The hon. Lady is making a powerful speech. I am pleased that she has not brought any legislation before us, because I found this issue very difficult when we last faced it, in 2015. I actively abstained by voting in both Lobbies, and I was told off by the then Speaker for doing so. I get her point that saying goodbye in an airport is not the best thing for people who choose to go to Switzerland, but at the same time I worry about safeguards. This could be exploited as a shortcut if NHS funds are not as we want. Does she agree, at least, that more research is needed? Nothing seems to have happened in Parliament since 2015. We need more evidence before we decide on this.
I take the hon. Lady’s point. That is the purpose of this debate. It is intended to get the ball rolling, look for the evidence, find out what people are afraid of, and consider the safeguards we need and how the law can be improved. We are not going to do that overnight. We certainly are not going to do it today, and I will not suggest any changes today, other than to say that we should look for the evidence and at what people want from the law.

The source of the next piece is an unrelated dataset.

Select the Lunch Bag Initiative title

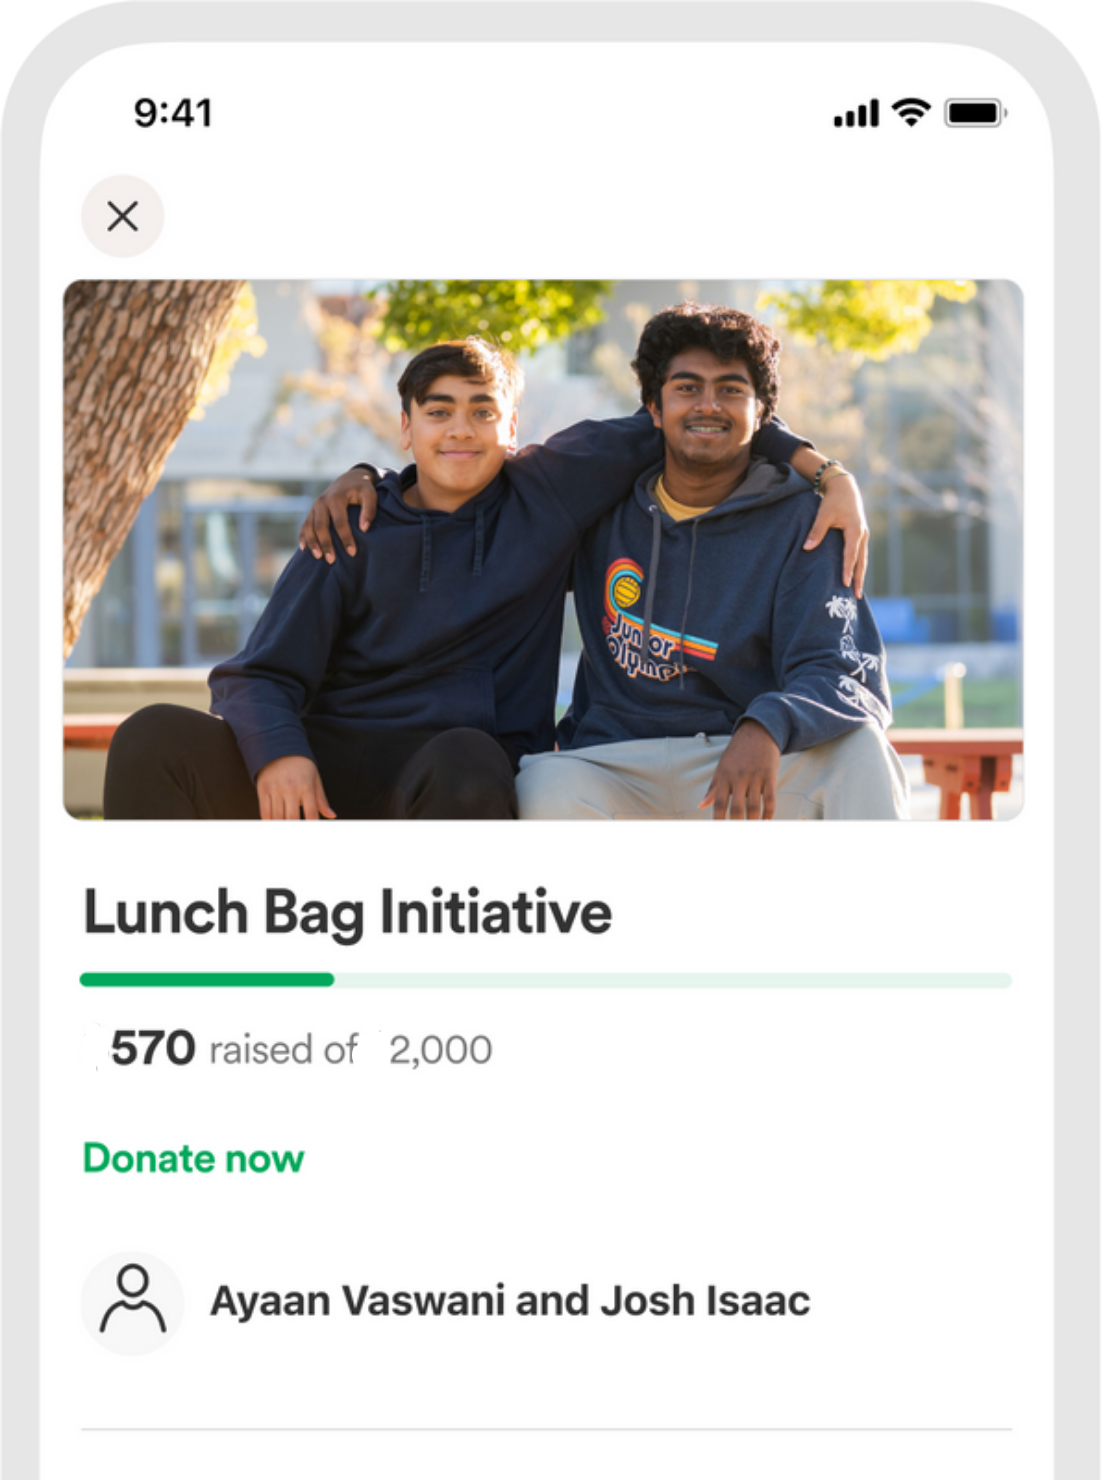pyautogui.click(x=347, y=913)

Since this debate was publicised, I have been contacted—I am sure we all have—by a number of constituents. In some cases, they called for caution; in others, they expressed their opposition. However, in very many more, they expressed support. One in particular that I found moving came from a woman who was a palliative care nurse for more than 20 years, and who during that time witnessed numerous examples of the current assisted dying law failing dying people. One example she gave was of a gentleman with motor neurone disease who had a particularly undignified final few months of life. He was cared for at home at first before moving into a hospice, where he clearly expressed the wish that he wanted help to die. The staff had to explain to him and go over the reasons why they could not do that; it simply was not possible.
This gentleman’s motor neurone disease had affected him in such a way that his legs were still working, but he was not able to use the top half of his body. One day, he tried to throw himself down the stairs as a way of ending his life. Despite him fully admitting that he was trying to end his life, some of the staff understandably claimed that he had probably fallen, and that it was an accident. Perhaps they did not want to admit or acknowledge what he had tried to do, because of the position in which the law put everyone, but that gentleman did not get to express his distress about the way he would die or have it addressed as he wanted. I understand he lived for another two months or so before he died in a hospice. I am grateful to my constituent for sharing that story because it highlights the invidious position in which the current law puts everyone.